Rina’s Medallion Lecture will be given at the IMS London meeting in June: see
Distribution-free prediction: exchangeability and beyond
Distribution-free prediction is a recently developed field in statistics that seeks to provide predictive inference for the output of any estimation algorithm, without requiring assumptions on the data distribution or on the underlying algorithm. Given a regression algorithm that produces a fitted model µˆ(x) to predict Y | X = x, the goal is to construct a prediction interval that is valid (i.e., has a 1−α coverage probability) regardless of the algorithm we used for fitting µˆ, and regardless of whether the model µˆ actually fits well to the data distribution. Conformal prediction, pioneered by Vladimir Vovk and collaborators beginning in the late 1990s, provides exactly this type of guarantee. It can be paired with any model fitting algorithm to provide distribution-free predictive coverage, as long as the training and test data are drawn from the same distribution.

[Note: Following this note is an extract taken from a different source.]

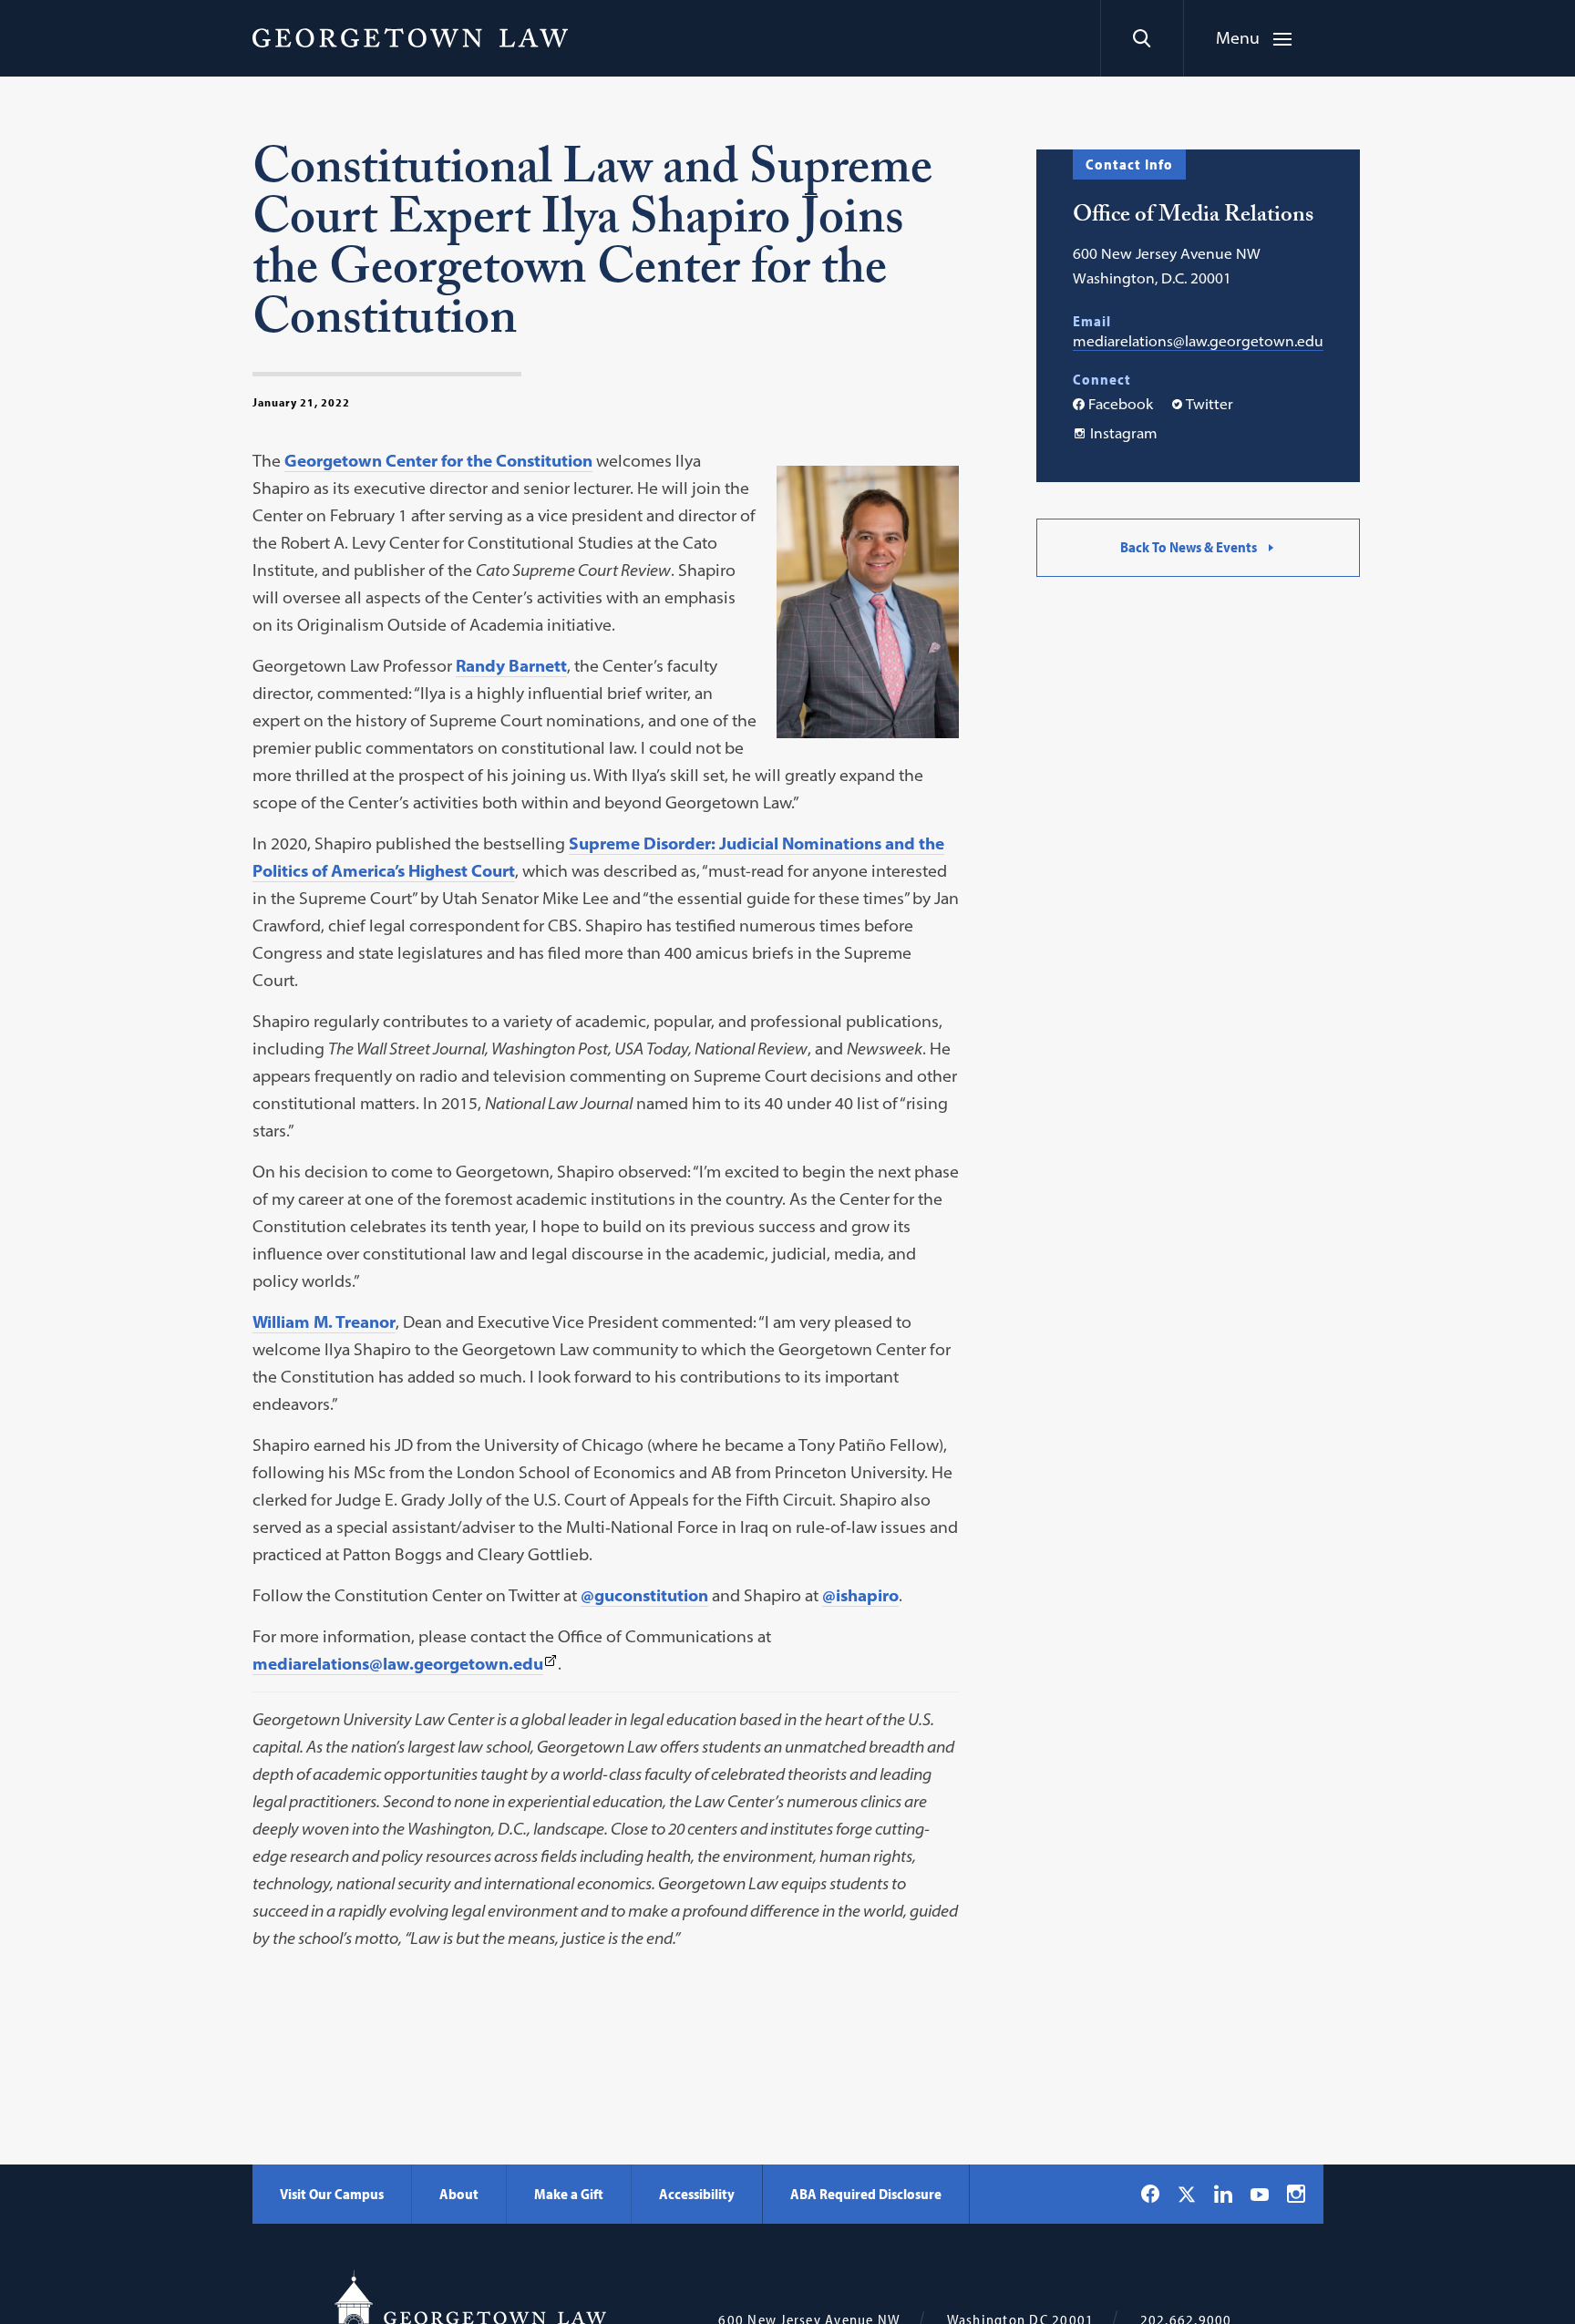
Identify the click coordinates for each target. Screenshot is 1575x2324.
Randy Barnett (511, 665)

In this talk, I will describe two recent extensions to the conformal prediction framework. First, I will present the jackknife+ and CV+ procedures. Traditionally, cross-validation based prediction intervals (in particular, leave-one-out cross-validation, which is also known as the jackknife) generally provide the right coverage level empirically, but theoretical guarantees for these methods require an assumption of algorithmic stability (namely, the predicted value µˆ(Xn+1) is stable to perturbations of the training data, e.g., removing one training point). In our work, we propose a modification to this method called the jackknife+, or more generally K-fold CV+ as a modification to K-fold cross-validation, which is closely related to the cross-conformal predictors of Vovk and collaborators. Interestingly, the jackknife+ is guaranteed to provide 1−2α coverage in the worst case (rather than the target level 1−α), but under stability conditions, both jackknife and jackknife+ result in ≈ 1−α coverage. This method offers a compromise between conformal prediction, which may be computationally infeasible in many large-scale settings, and hold-out set methods (i.e., split conformal prediction), which are highly computationally efficient but result in wider prediction intervals due to data splitting.
Like conformal prediction, the jackknife+ relies on the assumption that the training and test data are drawn from the same distribution—that is, the training and test data points are exchangeable. Moreover, both methods assume that the regression algorithm used for fitting µˆ, while arbitrary, must treat the training data points symmetrically. In some applications, both of these conditions may be too restrictive — we may suspect that our data is not exchangeable due to phenomena such as distribution drift, and moreover we may also wish to fit models µˆ using regression methods that do not treat data points symmetrically in order to correct for this potential drift. The second extension I will describe is a new framework for non- exchangeable conformal methods (including non-exchangeable versions of conformal prediction, split conformal prediction, and the jackknife+), where both of these assumptions are relaxed. First, a small randomization step in the method allows for regression algorithms that are not symmetric in the training data points i = 1, …, n, with no resulting loss of coverage if the data points are indeed exchangeable. Next, if in fact the data points are not exchangeable (e.g., due to distribution drift over time), then placing weights on the n training data points before running the method enables the final prediction interval to be robust to these changes in the distribution. In combination, these two new properties allow for conformal type methods that can be deployed far beyond the exchangeable regime, using non-symmetric algorithms for more accurate estimation in distribution drift type settings, and providing robust predictive validity guarantees in the non-exchangeable setting as well.
This work is joint with Emmanuel Candès, Aaditya Ramdas, and Ryan Tibshirani.